どうすれば売れるのか。同社が思いついたのは、アミューズメント施設向けの製品に応用するというアイデアだった。
コントローラーでロボットを操り、ステージ上で戦う――最初に企画したのはそんなゲーム機だったが、試算すると売価は1500万円にもなった。ゲームセンターに話してみたが、「セガやナムコが作った機械ならともかく、ベンチャーが作った1500万円のゲーム機なんて買わない」と言われた。
次に目を付けたのが、クレーンゲームへの応用だ。「全く新しいものを作るより安く開発できる」と思ったからだ。
永里社長によると、全国のクレーンゲーム機による売り上げは年間約2000億円。ゲームセンターの売り上げの3割ほどを占めているという。
「クレーンゲームはゲームセンターの主力商品だが、差別化が難しい。景品で差別化するのではなく、ロボットを使った新しいゲーム機を作れば、ゲームセンターが受け入れてくれるんじゃないか」
試作機は2006年秋ごろから作り始めた。中古のクレーンゲームを購入し、ホームセンターで買ってきた蛍光灯やベニヤ板、布で装飾した。

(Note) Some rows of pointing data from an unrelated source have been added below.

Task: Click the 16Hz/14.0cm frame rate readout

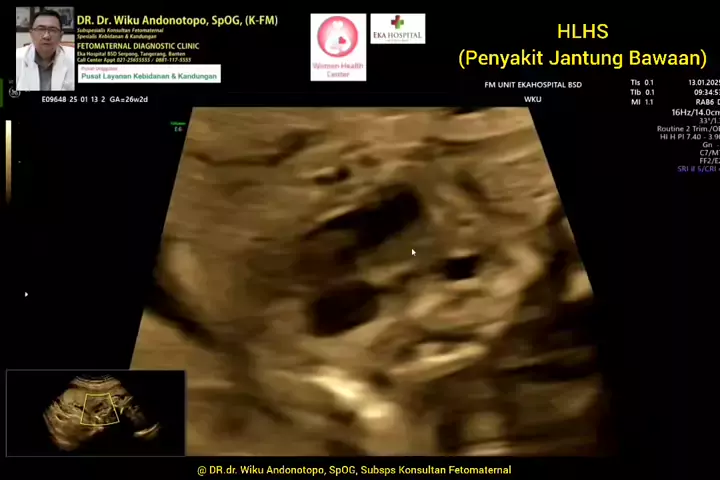Action: [695, 113]
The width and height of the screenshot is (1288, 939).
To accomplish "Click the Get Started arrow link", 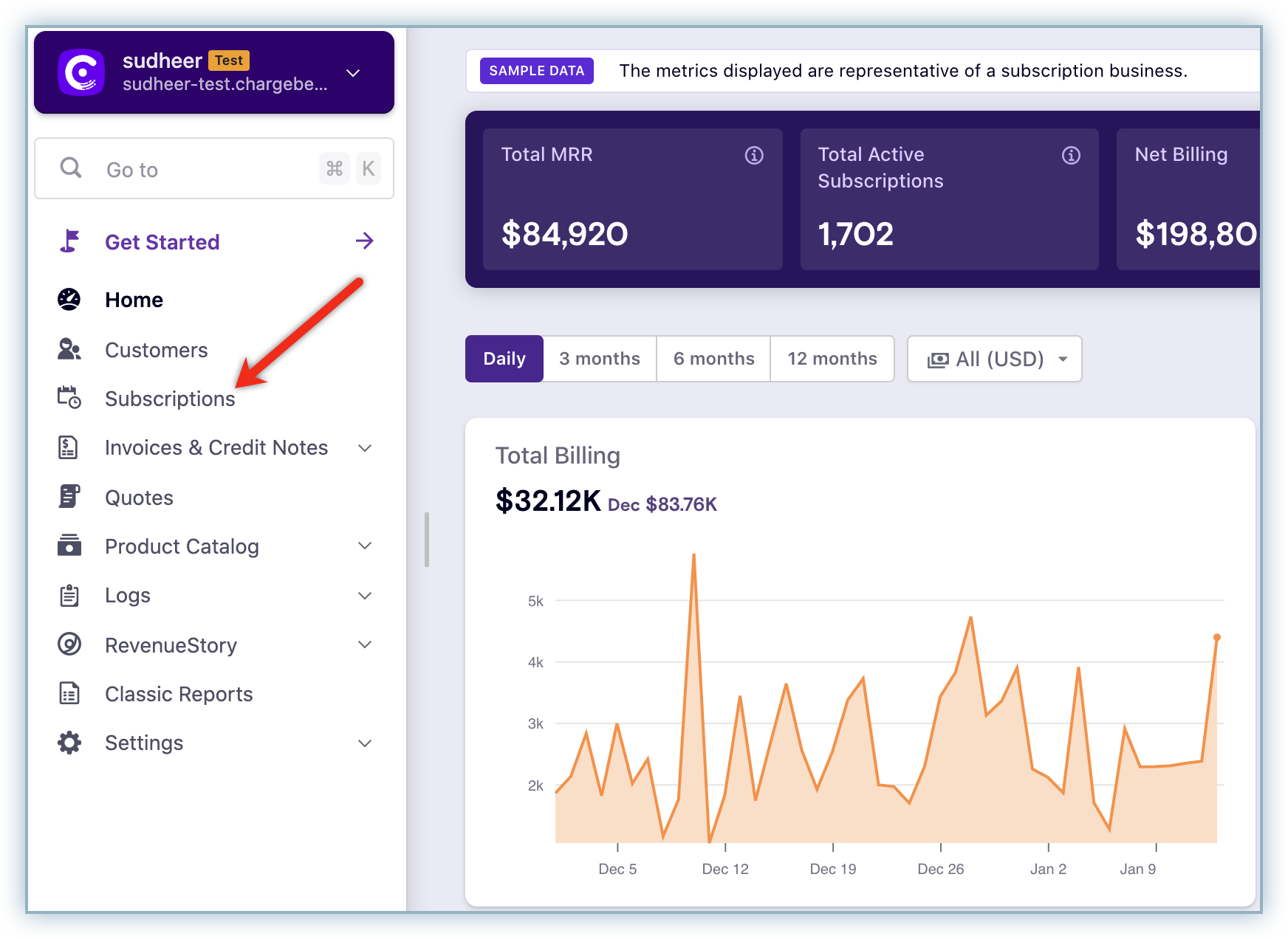I will [364, 241].
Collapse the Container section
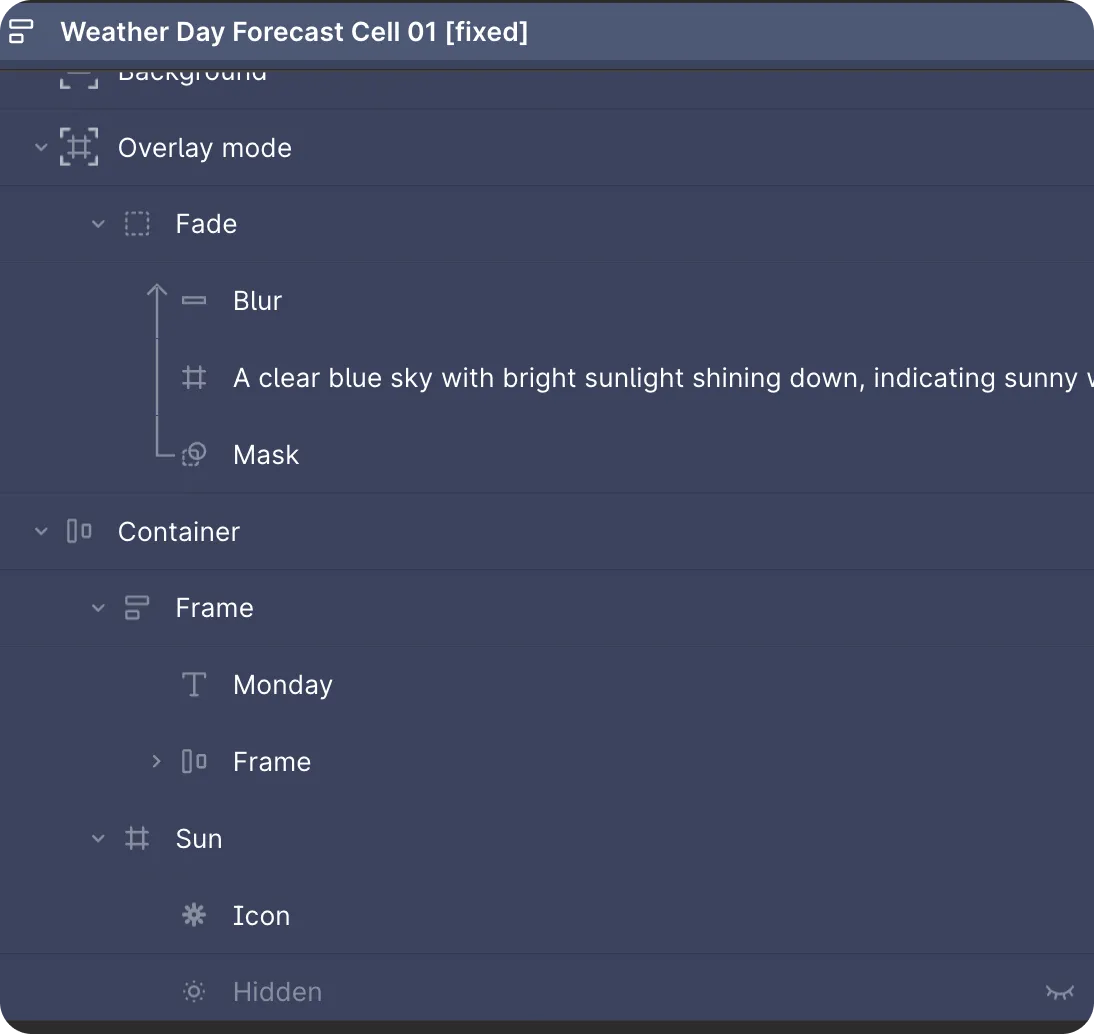 41,531
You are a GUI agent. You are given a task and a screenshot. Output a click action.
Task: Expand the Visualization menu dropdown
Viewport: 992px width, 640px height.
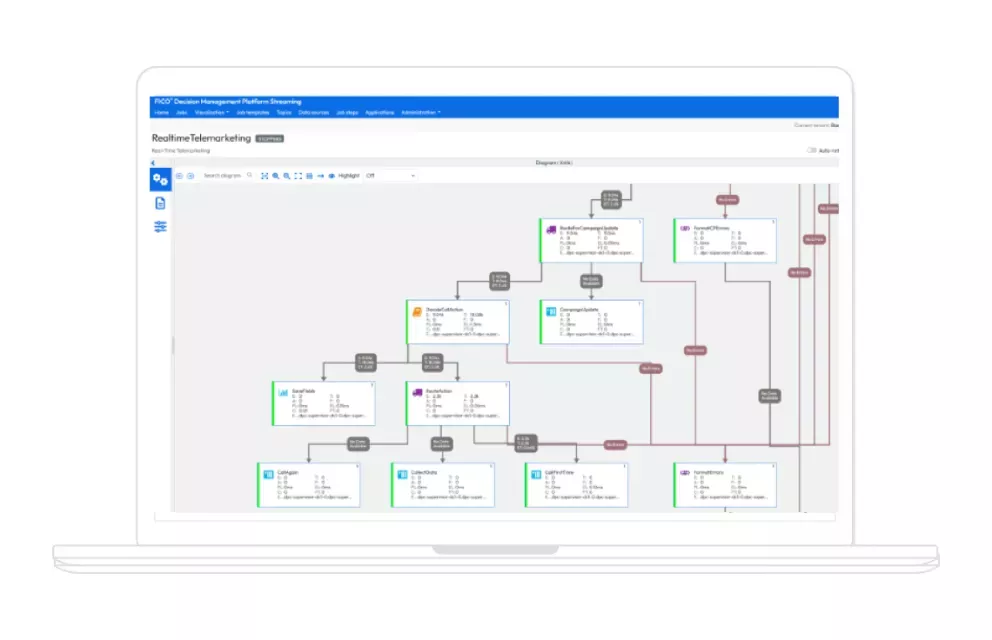click(212, 112)
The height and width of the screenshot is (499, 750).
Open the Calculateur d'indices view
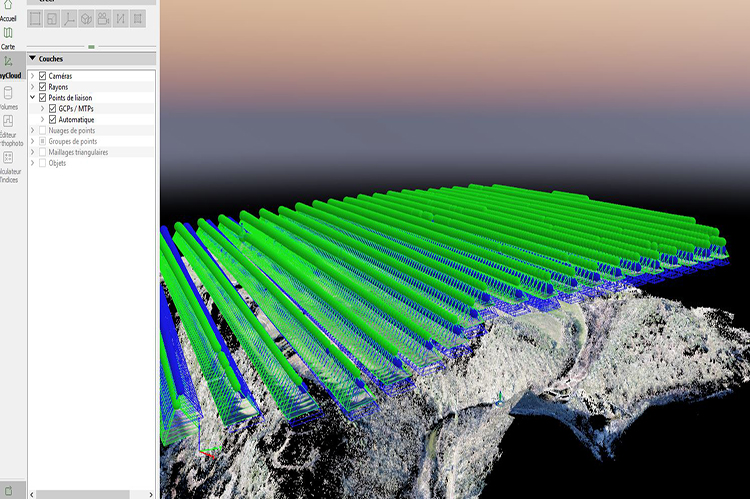click(8, 160)
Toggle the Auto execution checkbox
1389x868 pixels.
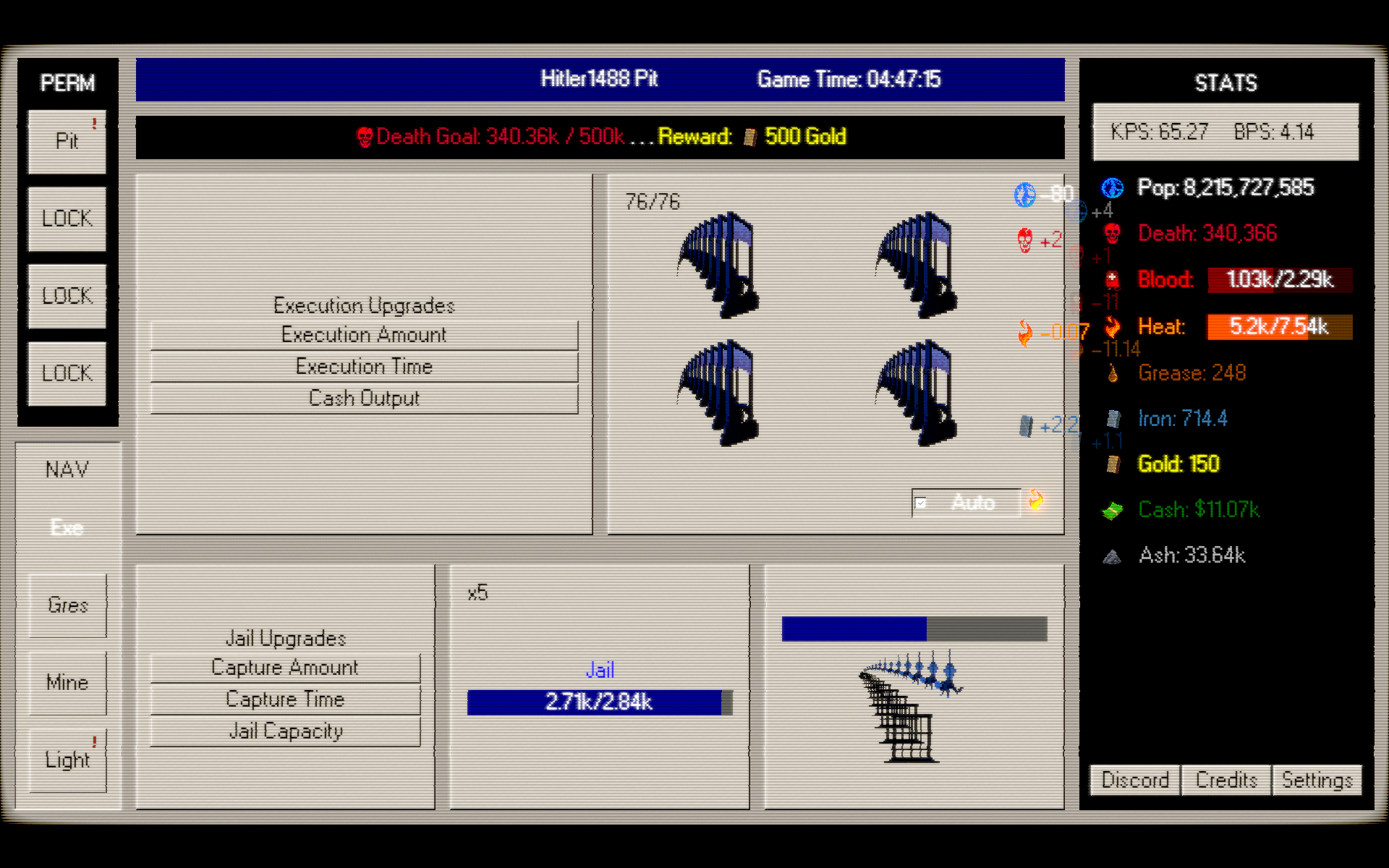coord(921,503)
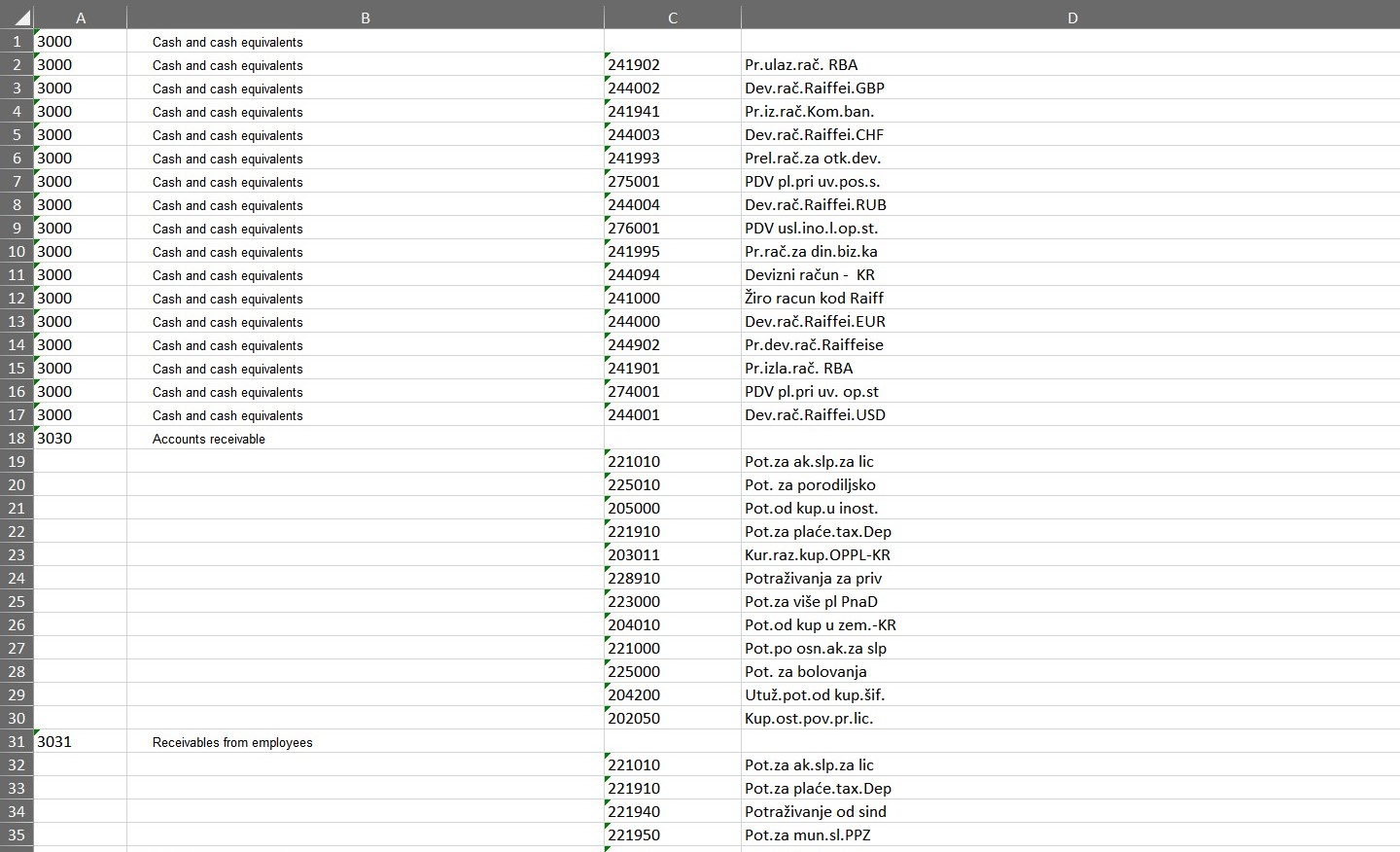Select column A header
Viewport: 1400px width, 852px height.
[81, 17]
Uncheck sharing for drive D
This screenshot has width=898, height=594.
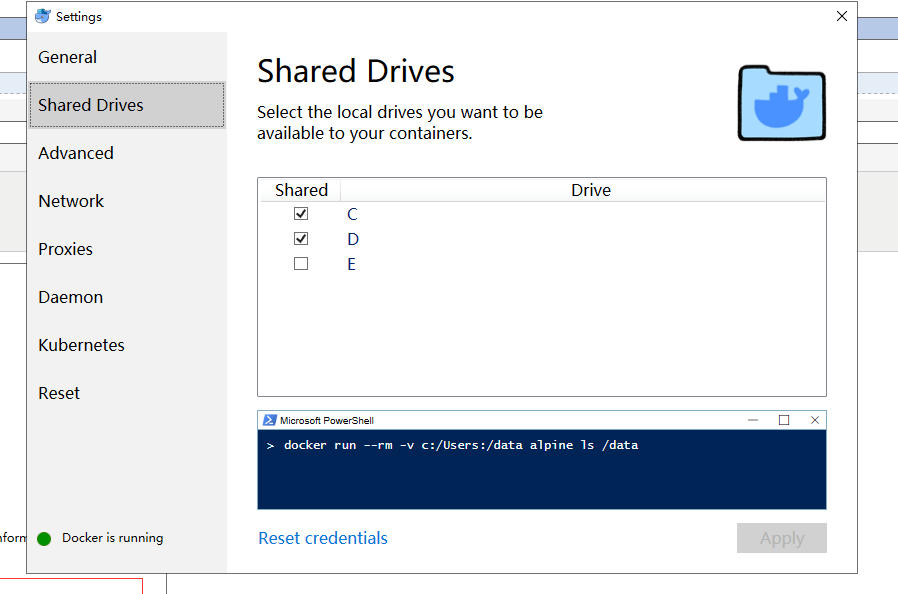pos(301,239)
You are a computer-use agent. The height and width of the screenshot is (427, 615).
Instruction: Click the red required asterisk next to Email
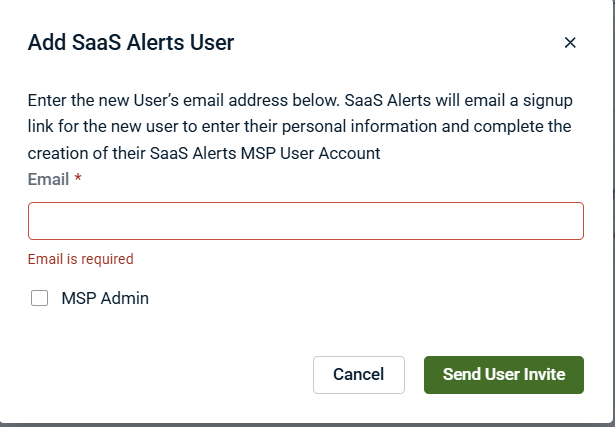pyautogui.click(x=78, y=179)
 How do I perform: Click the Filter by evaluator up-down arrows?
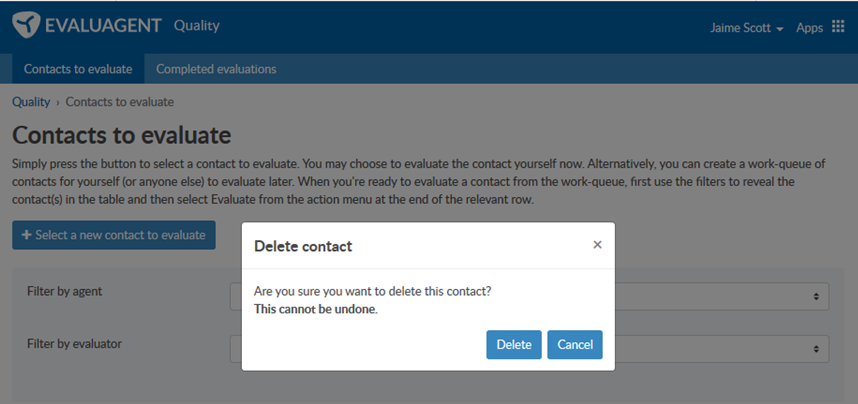[816, 349]
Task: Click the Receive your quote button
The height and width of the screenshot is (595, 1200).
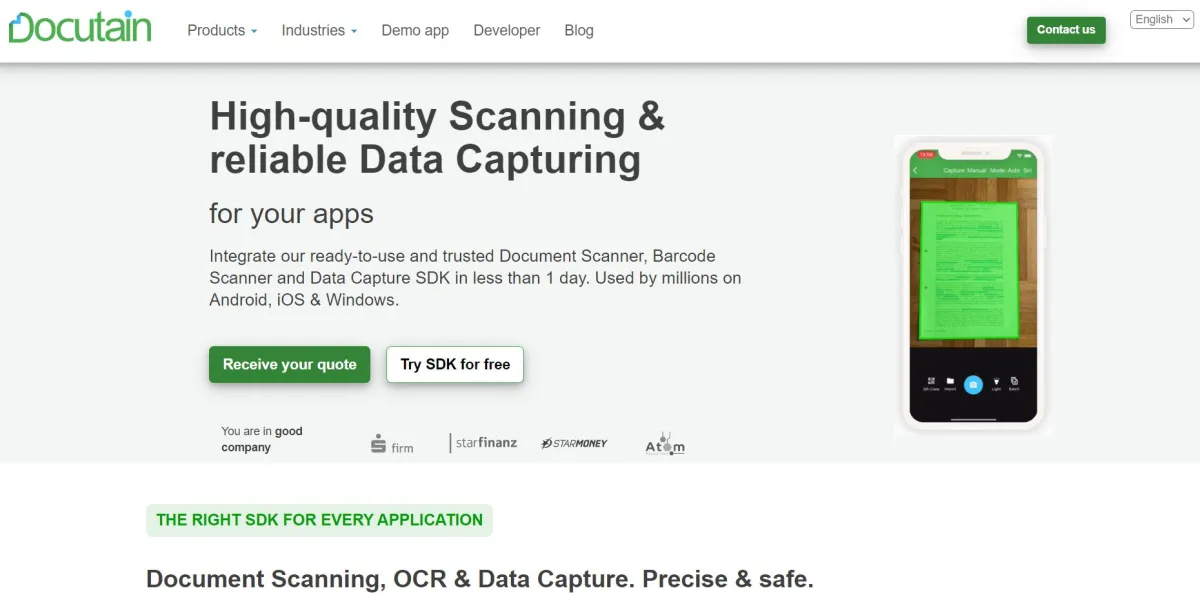Action: pos(289,364)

ロボットはKRB-1を改造したブラックボディ機。長時間稼動に耐えられるよう、関節のモーターをより耐久性の高いものに変更した。自由度は19と、KRB-1の21より減らしてコストダウン。身長はKRB-1より7センチ小さい約30センチで、毎秒10センチで歩く。
アームの長さは約20センチ。景品をつかむ際のアームの開き具合は、ゲームセンター側に128段階から調節できるようにしてもらった。持ち運べるのは最大200グラムまでの景品。背面でケーブルとつながっており、ゲーム機の外からボタンで操作できる。
試作機には不具合もあった。景品を持ったまま歩くとロボットがバランスを崩す、床にすべって転倒する、アームにケーブルがからまる――などで、何とか修正して「AOU2007アミューズメント・エキスポ」(昨年2月)に間に合わせた。
「半信半疑で出展したけどかなり評判が良かった。20〜30代のゲーム好きの男性にうけるかと思っていたら、女性からも『かわいい』と想定外の人気だった」。ロボキャッチャーに1時間待ちの行列もできたという。
「これは良いアイデア」「キャタピラで動くロボットかと思ったら、2足歩行とは」――ゲームセンター側からの評価も高く、手ごたえをつかんだ。